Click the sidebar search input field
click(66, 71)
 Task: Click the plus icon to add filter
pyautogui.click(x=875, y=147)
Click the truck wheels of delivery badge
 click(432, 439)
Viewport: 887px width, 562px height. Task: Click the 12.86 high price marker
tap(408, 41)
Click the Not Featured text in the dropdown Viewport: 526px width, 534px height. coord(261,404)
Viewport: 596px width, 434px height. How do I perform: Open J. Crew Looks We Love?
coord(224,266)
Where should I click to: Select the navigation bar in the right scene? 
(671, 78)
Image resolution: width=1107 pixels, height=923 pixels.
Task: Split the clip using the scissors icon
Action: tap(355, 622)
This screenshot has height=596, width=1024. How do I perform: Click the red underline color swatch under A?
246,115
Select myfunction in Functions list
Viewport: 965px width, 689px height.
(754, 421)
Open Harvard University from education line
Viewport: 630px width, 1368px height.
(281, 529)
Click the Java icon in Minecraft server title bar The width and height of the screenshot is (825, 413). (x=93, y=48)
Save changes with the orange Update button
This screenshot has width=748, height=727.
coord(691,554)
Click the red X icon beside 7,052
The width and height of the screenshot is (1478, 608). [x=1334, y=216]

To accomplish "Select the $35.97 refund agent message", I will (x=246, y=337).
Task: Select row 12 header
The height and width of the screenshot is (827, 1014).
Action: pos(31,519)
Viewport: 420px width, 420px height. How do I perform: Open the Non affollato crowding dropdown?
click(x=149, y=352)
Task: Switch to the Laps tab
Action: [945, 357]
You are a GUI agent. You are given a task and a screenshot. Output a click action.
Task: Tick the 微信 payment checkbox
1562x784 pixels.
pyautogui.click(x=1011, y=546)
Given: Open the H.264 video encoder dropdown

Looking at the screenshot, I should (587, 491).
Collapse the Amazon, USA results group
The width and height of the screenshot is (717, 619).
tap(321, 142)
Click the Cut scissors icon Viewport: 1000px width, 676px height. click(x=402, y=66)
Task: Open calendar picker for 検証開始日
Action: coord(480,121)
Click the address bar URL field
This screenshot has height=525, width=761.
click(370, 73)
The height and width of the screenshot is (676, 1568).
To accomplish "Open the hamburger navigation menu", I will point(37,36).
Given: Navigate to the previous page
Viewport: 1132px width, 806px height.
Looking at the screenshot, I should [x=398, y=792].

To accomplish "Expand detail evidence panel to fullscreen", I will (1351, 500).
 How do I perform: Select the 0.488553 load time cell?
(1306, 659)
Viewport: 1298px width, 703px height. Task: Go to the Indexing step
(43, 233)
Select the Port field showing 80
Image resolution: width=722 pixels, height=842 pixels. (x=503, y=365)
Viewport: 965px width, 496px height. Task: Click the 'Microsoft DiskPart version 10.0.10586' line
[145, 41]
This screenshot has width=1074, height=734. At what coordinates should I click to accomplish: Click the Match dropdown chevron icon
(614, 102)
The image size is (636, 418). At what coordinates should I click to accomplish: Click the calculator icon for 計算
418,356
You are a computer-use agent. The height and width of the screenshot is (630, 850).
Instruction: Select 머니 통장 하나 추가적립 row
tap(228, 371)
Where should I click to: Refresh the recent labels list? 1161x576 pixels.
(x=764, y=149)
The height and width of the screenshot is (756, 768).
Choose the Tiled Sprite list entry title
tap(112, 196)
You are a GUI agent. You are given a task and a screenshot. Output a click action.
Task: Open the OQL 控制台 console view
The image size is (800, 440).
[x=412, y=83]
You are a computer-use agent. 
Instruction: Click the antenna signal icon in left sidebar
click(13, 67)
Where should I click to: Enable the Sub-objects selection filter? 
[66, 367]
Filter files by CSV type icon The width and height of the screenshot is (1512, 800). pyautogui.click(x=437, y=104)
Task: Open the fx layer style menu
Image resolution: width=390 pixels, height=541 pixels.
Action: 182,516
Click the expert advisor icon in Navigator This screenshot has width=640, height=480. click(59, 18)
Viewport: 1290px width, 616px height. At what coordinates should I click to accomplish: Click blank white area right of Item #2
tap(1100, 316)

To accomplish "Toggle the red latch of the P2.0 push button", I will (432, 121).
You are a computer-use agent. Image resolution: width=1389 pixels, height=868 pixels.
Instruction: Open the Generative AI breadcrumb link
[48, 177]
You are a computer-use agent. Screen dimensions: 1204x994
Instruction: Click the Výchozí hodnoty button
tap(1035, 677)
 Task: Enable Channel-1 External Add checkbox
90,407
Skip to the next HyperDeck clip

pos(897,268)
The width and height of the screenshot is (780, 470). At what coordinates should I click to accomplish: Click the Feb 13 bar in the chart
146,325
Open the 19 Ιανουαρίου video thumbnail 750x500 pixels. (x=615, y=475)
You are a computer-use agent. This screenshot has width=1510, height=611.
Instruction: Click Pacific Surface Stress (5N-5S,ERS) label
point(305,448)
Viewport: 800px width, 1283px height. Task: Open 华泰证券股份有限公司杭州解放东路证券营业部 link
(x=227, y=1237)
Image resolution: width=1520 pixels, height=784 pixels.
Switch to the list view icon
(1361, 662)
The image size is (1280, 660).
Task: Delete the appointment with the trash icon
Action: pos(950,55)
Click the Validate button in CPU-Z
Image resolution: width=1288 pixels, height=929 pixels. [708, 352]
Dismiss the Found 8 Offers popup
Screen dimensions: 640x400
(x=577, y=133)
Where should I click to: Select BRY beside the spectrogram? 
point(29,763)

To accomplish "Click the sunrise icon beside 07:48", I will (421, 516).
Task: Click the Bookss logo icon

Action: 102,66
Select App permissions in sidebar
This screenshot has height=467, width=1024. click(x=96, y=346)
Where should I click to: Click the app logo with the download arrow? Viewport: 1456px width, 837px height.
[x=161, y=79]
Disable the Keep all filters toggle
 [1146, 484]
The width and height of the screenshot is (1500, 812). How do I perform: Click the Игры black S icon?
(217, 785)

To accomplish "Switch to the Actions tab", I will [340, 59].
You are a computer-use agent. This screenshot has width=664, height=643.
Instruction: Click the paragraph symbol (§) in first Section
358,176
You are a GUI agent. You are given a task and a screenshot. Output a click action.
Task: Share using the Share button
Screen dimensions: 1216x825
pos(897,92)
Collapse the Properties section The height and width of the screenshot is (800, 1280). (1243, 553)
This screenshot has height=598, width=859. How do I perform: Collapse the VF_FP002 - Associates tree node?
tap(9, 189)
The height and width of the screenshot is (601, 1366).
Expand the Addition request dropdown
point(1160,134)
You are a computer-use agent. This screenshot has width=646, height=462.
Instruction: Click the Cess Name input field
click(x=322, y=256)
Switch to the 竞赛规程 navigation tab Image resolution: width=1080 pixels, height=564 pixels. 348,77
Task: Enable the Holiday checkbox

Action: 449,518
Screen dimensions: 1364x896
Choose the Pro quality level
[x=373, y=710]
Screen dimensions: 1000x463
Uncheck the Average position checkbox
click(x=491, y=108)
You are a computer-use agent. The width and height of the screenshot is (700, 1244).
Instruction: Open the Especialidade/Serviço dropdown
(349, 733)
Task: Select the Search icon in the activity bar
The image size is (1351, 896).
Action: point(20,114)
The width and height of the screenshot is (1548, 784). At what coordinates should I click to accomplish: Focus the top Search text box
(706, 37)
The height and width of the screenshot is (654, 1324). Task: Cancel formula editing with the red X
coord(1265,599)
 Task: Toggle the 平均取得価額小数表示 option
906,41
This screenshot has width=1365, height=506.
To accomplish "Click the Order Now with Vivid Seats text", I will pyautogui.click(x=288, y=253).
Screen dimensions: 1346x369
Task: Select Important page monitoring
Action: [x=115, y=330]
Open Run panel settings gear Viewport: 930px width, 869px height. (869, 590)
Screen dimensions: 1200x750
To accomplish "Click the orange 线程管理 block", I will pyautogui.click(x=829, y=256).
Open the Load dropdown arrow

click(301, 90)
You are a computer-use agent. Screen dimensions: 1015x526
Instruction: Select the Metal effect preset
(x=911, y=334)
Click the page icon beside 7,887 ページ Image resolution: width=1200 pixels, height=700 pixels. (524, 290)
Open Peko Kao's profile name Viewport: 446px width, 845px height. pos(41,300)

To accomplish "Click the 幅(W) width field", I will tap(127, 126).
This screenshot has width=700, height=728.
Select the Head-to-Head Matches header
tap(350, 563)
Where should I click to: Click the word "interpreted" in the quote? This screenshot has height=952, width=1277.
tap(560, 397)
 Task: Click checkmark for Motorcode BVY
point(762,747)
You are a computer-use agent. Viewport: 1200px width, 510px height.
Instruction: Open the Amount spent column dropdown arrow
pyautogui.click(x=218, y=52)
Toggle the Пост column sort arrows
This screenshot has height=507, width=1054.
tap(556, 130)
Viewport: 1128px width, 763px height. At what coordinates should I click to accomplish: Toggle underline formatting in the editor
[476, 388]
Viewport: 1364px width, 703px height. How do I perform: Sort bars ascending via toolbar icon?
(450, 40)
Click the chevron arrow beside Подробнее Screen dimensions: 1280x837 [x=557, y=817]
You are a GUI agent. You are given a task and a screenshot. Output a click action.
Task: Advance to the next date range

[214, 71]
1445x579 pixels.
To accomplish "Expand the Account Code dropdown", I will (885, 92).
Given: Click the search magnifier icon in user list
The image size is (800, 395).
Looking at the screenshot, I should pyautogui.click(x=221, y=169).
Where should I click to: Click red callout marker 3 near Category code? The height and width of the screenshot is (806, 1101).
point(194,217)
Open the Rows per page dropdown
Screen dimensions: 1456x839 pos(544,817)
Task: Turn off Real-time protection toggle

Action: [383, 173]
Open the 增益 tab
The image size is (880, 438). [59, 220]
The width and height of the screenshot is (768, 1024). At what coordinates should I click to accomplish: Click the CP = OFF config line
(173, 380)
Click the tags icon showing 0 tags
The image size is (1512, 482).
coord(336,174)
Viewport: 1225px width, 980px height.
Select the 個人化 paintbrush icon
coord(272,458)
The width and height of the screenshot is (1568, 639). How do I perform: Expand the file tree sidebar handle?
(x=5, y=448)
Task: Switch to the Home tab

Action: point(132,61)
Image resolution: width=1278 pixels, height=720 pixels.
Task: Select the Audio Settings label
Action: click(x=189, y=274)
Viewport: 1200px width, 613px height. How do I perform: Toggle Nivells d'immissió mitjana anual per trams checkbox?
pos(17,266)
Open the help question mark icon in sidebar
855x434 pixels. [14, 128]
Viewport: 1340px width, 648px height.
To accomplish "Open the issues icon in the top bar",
————
**Exercise brief**.
Copy out, in full, each line above that has the word "menu" in it.

**Task solution**.
To accomplish "Open the hamburger navigation menu", I will point(37,36).
Task: Open the fx layer style menu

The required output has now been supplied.